Pada hakikatnya program supervisi yang disusun oleh kepala sekolah adalah untuk
membantu guru untuk memperbaiki situasi kegiatan belajar mengajar. Seperti
dikemukakan oleh Wiles (1987) bahwa supervision is assistence in the
development of a better teaching-learning situation. Hal yang sama dikemukakan oleh Hoy & Forsyth
(1986) supervisions the set activities designed to improve the
teaching-learning process. Sedangkan yang menyusun program kegiatan supervisi
adalah kepala sekolah. Sebagaimana ditegaskan oleh Lovell Wiles (1983) bahwa
pada umumnya kepala sekolah dipandang sebagai supervisor pengajaran di
sekolahnya, karena ialah yang bertanggungjawab untuk mengkoordinasi-kan semua
program pengajaran. Sutisna (1983) bahkan menegaskan bahwa tugas pertama
seorang administrator sekolah dalam bidang operasional program pendidikan ialah
untuk membuat rencana bagi seluruh tahun pelajaran.

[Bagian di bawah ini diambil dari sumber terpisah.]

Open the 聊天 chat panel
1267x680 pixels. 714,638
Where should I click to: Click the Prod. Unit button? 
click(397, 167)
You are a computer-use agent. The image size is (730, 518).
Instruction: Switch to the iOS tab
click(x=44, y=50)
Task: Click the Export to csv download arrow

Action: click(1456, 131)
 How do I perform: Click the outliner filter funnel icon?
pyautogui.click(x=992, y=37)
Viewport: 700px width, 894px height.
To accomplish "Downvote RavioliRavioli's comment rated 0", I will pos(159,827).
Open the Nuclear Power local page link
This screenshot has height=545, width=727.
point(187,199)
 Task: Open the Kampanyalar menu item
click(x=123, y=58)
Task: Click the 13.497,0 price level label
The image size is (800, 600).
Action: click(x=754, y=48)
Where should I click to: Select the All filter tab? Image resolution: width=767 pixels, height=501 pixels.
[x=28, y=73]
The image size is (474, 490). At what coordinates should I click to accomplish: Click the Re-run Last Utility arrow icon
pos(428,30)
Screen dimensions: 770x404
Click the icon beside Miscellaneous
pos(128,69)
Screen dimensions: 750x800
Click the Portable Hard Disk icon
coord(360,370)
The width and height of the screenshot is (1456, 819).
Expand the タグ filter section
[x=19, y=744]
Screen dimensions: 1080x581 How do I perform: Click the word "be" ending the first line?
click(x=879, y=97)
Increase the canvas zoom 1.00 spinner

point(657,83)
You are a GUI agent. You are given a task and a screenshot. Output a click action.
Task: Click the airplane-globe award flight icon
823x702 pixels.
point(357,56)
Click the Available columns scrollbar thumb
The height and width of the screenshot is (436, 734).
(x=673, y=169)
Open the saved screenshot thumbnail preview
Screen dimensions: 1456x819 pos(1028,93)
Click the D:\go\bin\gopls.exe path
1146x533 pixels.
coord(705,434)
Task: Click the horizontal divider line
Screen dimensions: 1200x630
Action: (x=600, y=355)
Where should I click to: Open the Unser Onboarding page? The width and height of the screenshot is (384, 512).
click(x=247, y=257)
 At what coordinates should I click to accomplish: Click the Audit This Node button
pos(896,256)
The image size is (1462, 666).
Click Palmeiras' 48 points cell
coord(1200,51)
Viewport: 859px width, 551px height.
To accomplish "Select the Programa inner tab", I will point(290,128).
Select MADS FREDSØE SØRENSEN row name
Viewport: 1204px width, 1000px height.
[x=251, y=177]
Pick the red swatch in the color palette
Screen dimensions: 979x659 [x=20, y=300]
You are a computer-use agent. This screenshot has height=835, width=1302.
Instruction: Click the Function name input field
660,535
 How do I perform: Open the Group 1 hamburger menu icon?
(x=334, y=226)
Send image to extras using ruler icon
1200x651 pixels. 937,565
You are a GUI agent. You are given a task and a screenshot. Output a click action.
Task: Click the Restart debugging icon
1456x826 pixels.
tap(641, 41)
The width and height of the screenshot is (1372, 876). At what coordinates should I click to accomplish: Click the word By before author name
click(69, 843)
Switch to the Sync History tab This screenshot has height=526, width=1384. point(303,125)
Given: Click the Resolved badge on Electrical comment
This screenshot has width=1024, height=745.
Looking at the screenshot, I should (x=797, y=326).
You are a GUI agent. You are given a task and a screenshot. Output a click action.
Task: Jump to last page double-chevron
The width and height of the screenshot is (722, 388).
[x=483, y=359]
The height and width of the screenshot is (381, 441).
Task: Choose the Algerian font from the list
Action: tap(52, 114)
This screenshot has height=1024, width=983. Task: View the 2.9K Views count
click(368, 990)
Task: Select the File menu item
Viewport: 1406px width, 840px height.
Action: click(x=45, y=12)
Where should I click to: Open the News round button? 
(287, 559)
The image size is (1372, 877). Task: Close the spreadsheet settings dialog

Prosedur supervisi pengajaran yang dilaksanakan oleh Kepala
Sekolah adalah menyusun program supervisi pengajaran, menerima masukan dari
guru pada saat melaksanakan kunjungan kelas, kemudian ditindak lanjuti dengan
mengadakan pertemuan baik individual maupun kelompok dalam rapat dewan guru.
Pada hakikatnya, prosedur supervisi
pengajaran mengikuti langkah-langkah se-bagai berikut: (1) penjelasan
pelaksanaan tugas, (2) temu awal: kepala sekolah me-nyampaikan hal-hal yang
akan disupervisi kepada guru, (3)
observasi administrasi, (4) observasi PBM: (a) program (tahunan, catur wulan,
bulanan); (b) persiapan mengajar dan pelaksanaannya, (c) hasil belajar/prestasi
siswa klasikal/individual, dan (d) program pengayaan dan perbaikan
(remedial).(Depdikbud, 1995).
Secara ringkas prosedur supervisi
pengajaran ini dapat dijelaskan dengan tahap-tahap sebagai berikut: (1)
pra-observasi (pertemuan awal), (2) observasi (pengamatan pembelajaran), dan
(3) pasca-observasi (pertemuan balikan).
Dari berbagai tahapan prosedur supervisi
di atas, tahapan yang paling terasa bermanfaat adalah pertemuan balikan. Dalam
pertemuan balikan data yang telah dianalisis ditunjukkan kepada guru. Umpan
balik diberikan sedemikian, sehingga guru dapat memahami temuan, mengubah
perilaku yang teridentifikasi dan mempratekkan panduan yang diberikan.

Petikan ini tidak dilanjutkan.